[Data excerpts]
• • • •

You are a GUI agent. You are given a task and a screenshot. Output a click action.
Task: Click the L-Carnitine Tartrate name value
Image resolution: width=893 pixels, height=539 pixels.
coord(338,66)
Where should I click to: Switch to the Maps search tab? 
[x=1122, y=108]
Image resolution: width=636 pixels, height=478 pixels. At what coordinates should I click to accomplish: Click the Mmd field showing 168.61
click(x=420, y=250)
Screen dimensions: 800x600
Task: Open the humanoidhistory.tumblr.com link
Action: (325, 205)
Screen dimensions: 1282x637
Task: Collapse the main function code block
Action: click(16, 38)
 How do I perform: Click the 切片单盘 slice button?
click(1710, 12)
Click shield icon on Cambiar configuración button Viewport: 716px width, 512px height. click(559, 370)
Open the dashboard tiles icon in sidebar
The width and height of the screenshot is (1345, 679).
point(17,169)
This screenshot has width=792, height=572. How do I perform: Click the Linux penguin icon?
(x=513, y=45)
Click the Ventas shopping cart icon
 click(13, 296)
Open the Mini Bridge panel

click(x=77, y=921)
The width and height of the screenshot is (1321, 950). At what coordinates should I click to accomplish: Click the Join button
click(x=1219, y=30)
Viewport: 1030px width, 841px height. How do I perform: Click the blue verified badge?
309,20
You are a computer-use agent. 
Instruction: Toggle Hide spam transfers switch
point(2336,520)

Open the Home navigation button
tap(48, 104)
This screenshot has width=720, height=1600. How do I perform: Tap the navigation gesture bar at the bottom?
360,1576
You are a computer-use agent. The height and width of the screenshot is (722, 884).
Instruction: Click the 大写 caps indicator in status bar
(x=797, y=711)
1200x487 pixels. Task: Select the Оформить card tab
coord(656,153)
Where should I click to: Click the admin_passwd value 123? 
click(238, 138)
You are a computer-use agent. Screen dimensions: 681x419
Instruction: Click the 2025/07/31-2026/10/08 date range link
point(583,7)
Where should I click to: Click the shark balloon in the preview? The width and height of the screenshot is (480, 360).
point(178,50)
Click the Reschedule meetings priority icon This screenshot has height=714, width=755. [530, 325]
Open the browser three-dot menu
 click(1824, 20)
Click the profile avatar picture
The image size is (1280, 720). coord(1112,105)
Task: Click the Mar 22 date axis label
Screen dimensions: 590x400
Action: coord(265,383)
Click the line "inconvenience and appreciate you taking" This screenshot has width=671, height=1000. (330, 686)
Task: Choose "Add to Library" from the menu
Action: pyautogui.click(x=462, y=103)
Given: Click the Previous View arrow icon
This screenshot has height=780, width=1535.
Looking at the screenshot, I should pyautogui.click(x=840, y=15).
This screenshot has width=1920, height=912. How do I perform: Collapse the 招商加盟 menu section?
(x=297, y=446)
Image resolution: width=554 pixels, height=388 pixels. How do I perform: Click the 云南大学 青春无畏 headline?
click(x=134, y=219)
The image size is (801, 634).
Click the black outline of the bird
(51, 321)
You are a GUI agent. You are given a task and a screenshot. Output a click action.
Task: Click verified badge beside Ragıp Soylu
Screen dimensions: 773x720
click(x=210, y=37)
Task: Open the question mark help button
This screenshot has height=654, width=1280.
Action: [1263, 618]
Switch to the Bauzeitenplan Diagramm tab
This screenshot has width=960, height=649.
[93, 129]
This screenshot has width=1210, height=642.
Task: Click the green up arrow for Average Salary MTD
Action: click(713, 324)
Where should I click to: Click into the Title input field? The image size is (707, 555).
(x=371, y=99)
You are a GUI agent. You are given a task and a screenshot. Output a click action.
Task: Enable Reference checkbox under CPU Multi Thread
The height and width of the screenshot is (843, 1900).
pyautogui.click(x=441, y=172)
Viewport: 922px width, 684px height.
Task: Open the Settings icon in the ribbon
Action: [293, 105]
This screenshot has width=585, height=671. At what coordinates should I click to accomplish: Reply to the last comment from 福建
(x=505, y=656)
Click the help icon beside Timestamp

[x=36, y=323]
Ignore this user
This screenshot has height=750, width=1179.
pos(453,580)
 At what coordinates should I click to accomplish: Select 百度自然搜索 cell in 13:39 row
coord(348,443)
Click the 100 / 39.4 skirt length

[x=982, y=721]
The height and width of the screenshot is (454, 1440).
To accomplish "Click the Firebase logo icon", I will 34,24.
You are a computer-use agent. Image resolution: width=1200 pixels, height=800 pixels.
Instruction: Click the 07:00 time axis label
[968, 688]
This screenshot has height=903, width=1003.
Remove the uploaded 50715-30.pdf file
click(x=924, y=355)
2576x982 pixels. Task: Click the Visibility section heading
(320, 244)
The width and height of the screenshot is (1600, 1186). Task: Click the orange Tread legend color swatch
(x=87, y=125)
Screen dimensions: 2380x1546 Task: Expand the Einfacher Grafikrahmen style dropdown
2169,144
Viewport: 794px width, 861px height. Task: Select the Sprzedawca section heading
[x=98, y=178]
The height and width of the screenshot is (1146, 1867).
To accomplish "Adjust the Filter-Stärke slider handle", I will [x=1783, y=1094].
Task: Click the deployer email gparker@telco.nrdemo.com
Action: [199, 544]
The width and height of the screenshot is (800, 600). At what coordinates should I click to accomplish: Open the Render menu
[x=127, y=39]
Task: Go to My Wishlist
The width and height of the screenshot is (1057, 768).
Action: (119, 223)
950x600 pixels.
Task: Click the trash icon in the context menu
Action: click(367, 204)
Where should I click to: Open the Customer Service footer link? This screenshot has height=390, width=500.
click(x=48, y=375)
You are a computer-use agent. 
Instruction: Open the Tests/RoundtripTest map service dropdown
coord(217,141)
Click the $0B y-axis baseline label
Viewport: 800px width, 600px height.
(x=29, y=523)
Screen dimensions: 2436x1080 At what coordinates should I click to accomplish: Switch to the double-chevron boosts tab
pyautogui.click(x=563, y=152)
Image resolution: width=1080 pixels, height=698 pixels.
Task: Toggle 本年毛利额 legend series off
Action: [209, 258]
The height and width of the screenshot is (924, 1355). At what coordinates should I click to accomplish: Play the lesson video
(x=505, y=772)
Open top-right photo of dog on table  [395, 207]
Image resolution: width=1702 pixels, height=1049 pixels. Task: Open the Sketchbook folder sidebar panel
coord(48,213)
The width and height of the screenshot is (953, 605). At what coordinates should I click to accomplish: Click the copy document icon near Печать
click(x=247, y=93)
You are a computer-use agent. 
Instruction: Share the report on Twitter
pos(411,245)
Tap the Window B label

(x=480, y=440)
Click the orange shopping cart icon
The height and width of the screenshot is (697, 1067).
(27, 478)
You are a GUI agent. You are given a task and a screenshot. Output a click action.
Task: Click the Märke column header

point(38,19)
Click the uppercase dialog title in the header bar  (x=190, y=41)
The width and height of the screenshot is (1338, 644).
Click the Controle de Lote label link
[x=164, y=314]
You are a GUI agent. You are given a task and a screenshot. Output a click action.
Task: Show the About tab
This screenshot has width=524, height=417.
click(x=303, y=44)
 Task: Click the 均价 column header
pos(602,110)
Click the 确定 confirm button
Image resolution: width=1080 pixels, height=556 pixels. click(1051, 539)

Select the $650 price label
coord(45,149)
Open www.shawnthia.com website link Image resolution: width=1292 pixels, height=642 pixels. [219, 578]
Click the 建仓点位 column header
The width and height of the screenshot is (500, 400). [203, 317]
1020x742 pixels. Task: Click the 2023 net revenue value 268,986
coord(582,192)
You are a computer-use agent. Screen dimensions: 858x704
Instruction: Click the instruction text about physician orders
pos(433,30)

• • • •

Look above for the line containing "2576x982 pixels. Task: Click" and the line containing "The height and width of the screenshot is (1146, 1867).". Transcribe both, with the lines between them, exactly.

2576x982 pixels. Task: Click the Visibility section heading
(320, 244)
The width and height of the screenshot is (1600, 1186). Task: Click the orange Tread legend color swatch
(x=87, y=125)
Screen dimensions: 2380x1546 Task: Expand the Einfacher Grafikrahmen style dropdown
2169,144
Viewport: 794px width, 861px height. Task: Select the Sprzedawca section heading
[x=98, y=178]
The height and width of the screenshot is (1146, 1867).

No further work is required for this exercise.